Work order
Collect every line below that contains the word "beside".

Data extract
+ + + + + + +
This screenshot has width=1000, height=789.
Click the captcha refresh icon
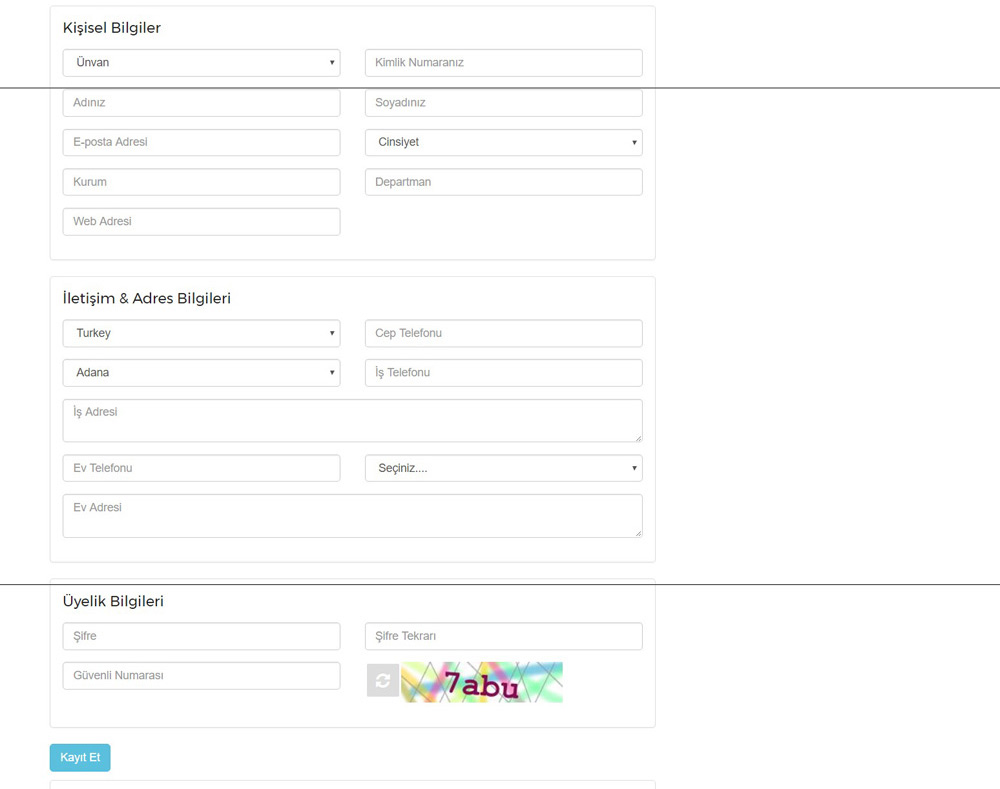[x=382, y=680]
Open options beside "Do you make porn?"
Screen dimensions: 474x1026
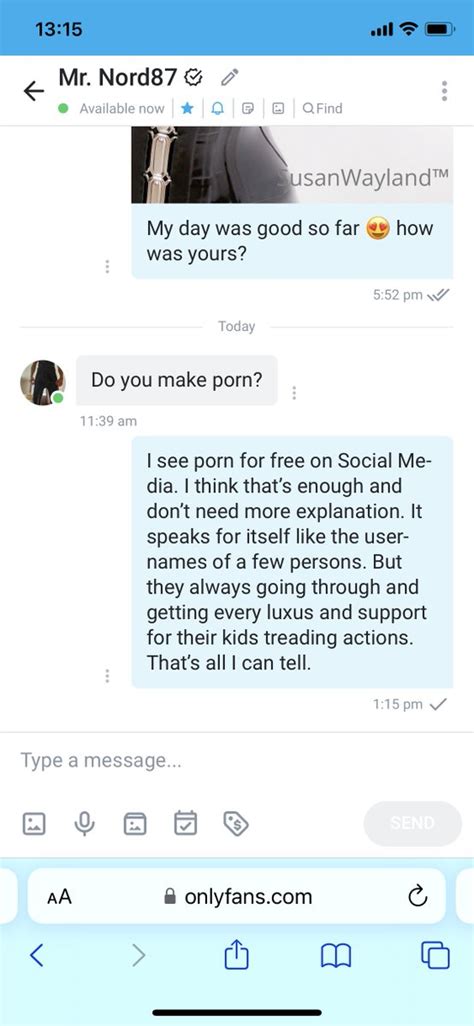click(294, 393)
+ + + + + + +
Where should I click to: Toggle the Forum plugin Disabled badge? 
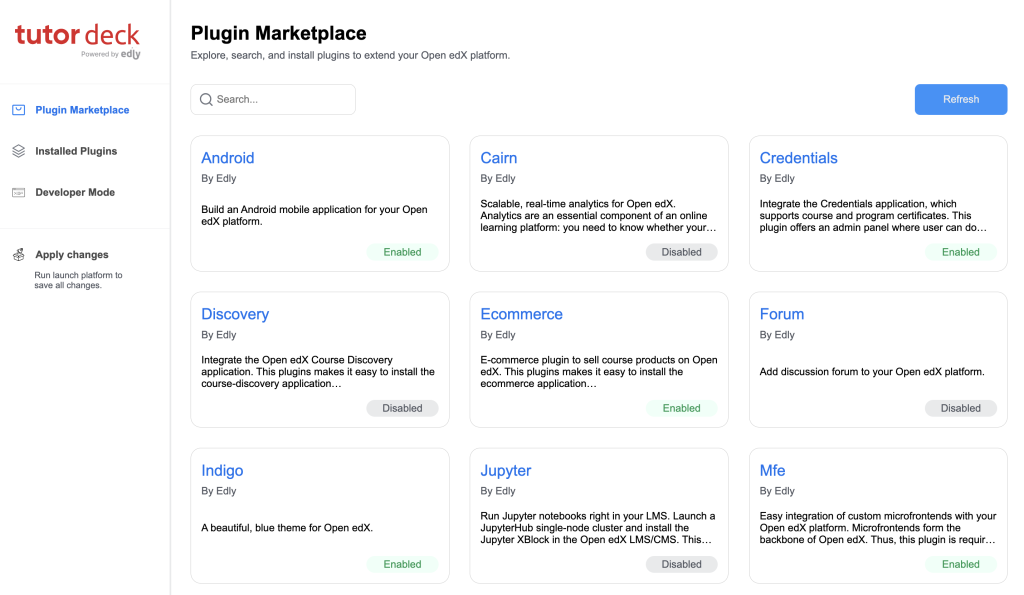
+ + + + + + +
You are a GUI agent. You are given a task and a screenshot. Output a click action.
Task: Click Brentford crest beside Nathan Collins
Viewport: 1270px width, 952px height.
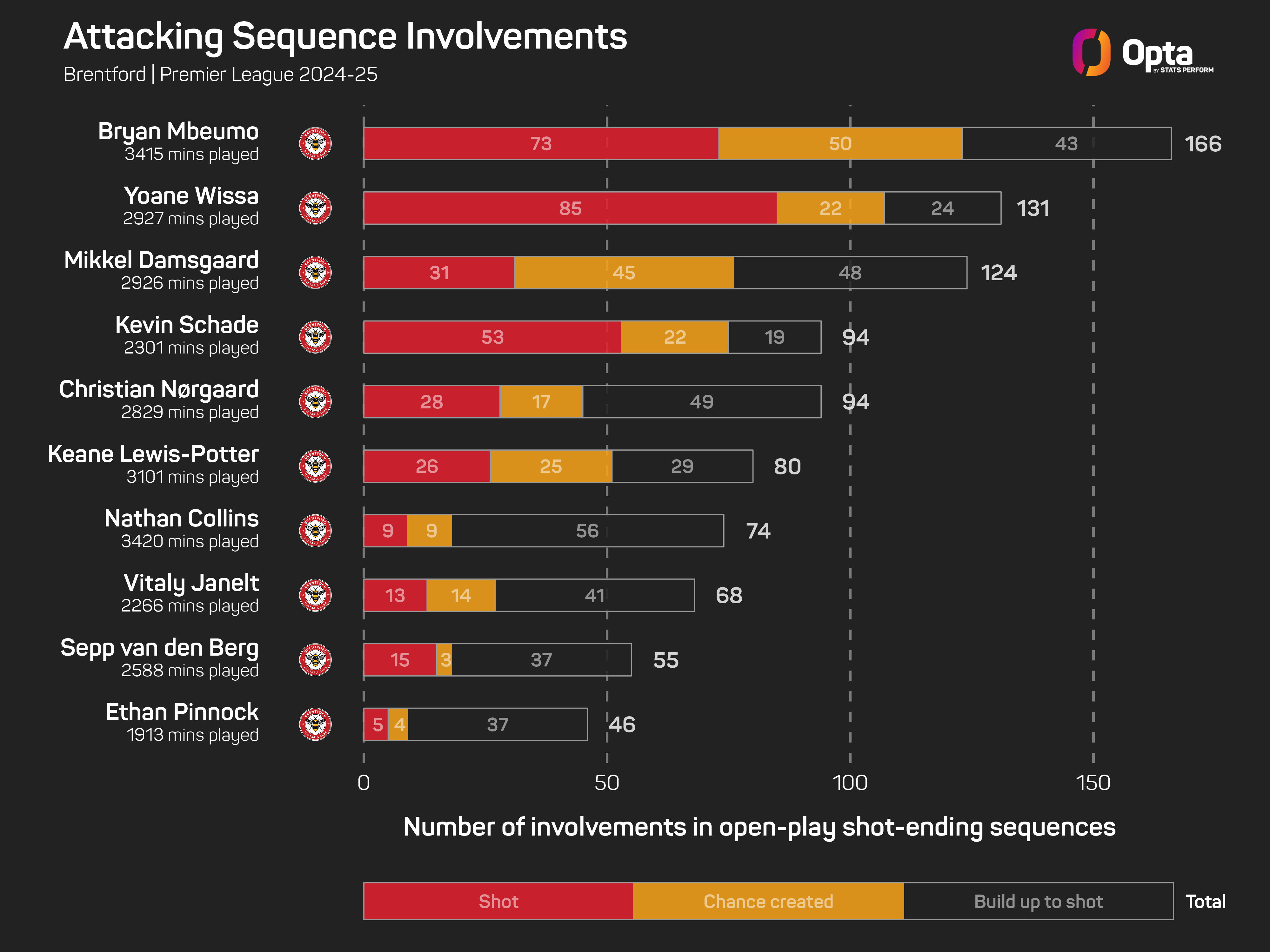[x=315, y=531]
+ + + + + + +
Written response
Open options beside "Do you make porn?"
Task: Click Brentford crest beside Nathan Collins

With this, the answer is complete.